### WORK REQUEST
Some lines in the entries contain the word "agent". Copy all of them.

### EXTRACTED MATERIAL
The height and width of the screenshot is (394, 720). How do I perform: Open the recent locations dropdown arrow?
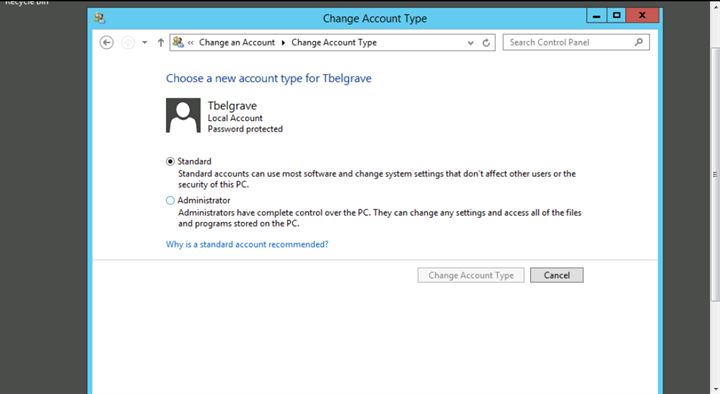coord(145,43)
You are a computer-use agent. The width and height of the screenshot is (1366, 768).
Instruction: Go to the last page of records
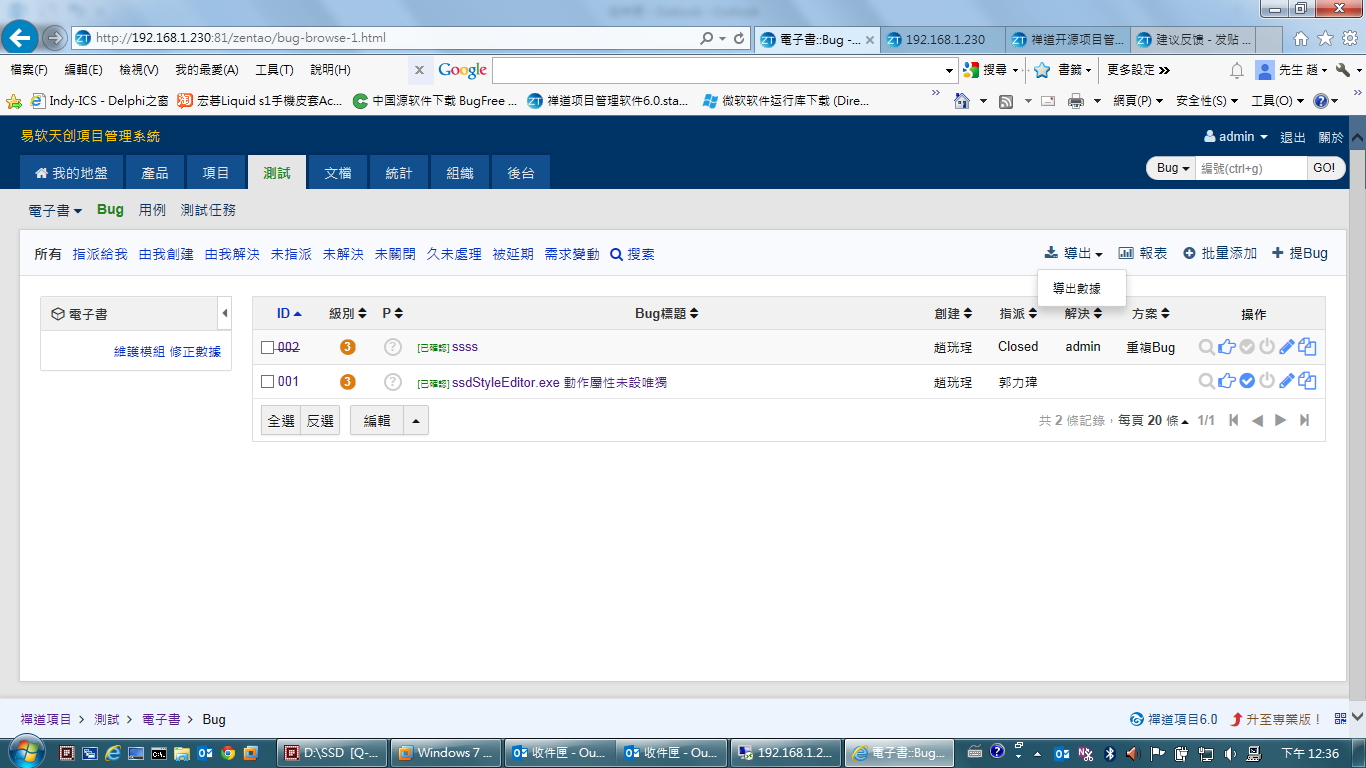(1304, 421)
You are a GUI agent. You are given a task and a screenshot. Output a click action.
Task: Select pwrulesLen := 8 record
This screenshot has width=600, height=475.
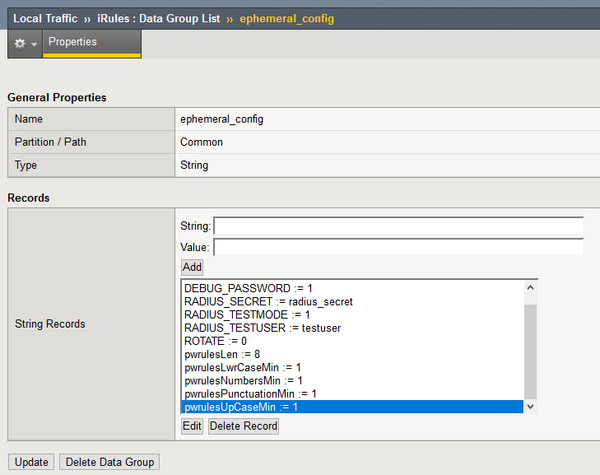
==
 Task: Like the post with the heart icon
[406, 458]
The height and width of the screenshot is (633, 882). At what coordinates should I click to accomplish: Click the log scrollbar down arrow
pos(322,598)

### ANSWER SECTION
You are a computer-use agent. The width and height of the screenshot is (1366, 768).
You are a GUI agent. You are given a task and a screenshot. Output a click action.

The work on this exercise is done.